WHAT IS EXPECTED
Show each line from the listing that includes the word "Notice".

EXCERPTED DATA
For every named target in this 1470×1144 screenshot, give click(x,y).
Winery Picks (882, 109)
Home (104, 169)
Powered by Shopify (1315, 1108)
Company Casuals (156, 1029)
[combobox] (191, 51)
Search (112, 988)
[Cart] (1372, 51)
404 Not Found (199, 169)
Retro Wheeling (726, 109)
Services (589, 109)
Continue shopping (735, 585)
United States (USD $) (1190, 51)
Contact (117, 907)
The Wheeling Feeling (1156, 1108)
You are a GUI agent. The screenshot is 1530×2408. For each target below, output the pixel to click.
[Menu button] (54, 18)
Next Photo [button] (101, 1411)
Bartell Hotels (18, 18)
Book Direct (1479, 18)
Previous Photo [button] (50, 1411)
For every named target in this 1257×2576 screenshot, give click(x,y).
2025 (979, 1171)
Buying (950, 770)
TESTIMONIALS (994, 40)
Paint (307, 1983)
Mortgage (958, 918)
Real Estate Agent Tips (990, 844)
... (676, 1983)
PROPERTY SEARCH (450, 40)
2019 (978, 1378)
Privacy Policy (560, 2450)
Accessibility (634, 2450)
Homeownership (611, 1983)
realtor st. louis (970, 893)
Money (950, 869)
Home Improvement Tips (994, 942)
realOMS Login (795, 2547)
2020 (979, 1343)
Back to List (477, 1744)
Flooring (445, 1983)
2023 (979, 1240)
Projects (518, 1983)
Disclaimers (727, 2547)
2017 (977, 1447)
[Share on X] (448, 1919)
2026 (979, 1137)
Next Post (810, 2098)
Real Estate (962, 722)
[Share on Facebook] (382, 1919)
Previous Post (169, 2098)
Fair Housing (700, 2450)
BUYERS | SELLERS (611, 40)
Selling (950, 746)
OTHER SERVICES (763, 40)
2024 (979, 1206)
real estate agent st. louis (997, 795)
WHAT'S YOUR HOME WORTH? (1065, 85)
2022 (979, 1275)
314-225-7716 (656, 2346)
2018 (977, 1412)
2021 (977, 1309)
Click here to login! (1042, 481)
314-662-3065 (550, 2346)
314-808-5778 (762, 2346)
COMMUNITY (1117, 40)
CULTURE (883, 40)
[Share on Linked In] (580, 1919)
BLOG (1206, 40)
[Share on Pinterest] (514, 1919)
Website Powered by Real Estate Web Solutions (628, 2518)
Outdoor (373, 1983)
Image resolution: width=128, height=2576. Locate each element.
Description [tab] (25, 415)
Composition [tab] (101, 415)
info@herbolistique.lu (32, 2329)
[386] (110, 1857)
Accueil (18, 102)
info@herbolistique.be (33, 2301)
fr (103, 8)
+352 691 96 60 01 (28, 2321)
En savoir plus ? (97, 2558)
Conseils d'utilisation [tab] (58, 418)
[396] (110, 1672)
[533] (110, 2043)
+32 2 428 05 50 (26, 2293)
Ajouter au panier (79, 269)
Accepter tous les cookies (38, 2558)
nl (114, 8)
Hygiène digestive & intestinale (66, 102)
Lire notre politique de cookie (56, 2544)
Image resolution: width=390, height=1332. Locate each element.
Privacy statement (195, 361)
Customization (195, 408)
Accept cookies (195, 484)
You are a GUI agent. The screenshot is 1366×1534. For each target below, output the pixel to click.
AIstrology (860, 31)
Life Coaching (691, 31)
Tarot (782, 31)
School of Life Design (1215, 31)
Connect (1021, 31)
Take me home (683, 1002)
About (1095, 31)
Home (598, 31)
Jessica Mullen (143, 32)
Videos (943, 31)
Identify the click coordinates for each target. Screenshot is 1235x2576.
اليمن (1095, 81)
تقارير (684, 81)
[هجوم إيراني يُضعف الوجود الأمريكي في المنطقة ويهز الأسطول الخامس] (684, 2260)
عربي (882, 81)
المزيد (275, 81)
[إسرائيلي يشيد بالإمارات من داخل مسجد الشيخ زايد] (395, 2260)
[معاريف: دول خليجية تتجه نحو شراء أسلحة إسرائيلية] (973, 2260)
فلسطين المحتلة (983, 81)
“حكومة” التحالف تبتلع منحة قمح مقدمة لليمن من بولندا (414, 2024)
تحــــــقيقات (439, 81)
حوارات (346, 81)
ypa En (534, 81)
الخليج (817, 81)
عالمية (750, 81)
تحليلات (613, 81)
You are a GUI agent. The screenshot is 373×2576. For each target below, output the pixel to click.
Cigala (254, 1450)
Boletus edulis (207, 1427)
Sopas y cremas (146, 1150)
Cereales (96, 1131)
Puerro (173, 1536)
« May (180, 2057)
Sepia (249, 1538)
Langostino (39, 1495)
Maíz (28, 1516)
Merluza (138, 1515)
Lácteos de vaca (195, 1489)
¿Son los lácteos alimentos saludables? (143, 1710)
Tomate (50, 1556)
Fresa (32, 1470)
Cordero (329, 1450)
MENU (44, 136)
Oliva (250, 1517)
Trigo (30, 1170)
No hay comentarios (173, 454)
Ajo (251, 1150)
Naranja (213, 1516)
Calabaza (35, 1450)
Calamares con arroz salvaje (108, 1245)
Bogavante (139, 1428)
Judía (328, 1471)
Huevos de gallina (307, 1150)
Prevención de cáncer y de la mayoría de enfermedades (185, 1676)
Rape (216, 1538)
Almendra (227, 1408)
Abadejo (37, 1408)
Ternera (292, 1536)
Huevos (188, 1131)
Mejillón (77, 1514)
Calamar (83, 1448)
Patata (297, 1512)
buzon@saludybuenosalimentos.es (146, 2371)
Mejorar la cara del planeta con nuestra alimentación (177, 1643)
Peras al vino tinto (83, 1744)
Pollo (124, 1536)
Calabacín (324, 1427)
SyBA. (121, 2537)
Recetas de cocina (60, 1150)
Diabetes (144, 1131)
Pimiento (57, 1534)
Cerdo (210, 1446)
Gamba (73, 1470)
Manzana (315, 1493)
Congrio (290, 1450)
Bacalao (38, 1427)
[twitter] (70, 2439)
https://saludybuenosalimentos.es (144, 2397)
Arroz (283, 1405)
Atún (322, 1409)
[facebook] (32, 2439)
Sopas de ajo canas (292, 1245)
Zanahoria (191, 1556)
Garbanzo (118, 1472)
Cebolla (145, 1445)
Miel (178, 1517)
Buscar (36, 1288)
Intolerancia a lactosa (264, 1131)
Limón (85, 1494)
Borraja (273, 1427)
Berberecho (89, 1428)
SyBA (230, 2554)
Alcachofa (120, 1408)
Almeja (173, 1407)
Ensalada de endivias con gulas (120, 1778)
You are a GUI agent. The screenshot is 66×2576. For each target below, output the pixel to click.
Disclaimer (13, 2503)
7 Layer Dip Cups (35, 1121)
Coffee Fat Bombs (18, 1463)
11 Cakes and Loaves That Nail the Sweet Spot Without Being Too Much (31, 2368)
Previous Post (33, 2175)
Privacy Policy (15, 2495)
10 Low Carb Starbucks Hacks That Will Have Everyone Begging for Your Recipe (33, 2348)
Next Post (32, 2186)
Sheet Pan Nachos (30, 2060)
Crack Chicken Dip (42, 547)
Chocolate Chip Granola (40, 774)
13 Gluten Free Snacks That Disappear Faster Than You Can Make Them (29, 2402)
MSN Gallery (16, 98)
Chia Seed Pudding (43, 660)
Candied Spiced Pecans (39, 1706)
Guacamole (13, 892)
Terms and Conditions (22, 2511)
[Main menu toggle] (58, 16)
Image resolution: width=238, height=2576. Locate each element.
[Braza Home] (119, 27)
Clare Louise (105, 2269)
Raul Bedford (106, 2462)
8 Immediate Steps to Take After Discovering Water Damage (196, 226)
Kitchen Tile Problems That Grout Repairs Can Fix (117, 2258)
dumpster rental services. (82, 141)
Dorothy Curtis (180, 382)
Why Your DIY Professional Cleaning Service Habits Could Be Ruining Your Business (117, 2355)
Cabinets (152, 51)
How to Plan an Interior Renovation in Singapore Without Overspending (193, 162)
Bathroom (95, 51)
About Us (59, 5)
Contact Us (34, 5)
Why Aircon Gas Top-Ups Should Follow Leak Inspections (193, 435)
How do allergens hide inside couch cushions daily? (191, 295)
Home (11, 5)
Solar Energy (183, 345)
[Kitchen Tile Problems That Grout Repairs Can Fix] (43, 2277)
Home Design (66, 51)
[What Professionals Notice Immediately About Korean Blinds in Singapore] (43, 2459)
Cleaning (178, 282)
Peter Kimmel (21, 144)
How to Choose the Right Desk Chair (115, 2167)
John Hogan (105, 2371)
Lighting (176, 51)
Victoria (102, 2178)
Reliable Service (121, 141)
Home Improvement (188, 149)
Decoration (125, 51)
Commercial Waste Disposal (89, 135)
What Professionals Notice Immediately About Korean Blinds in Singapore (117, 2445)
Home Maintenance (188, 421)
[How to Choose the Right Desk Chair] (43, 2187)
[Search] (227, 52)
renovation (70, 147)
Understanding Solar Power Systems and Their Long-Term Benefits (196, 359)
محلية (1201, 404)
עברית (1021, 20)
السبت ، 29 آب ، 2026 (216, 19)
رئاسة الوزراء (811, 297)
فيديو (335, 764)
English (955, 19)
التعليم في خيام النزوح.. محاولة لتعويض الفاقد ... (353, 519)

RESULT OF THE TASK
[What Professionals Notice Immediately About Korean Blinds in Singapore] (43, 2459)
What Professionals Notice Immediately About Korean Blinds in Singapore (117, 2445)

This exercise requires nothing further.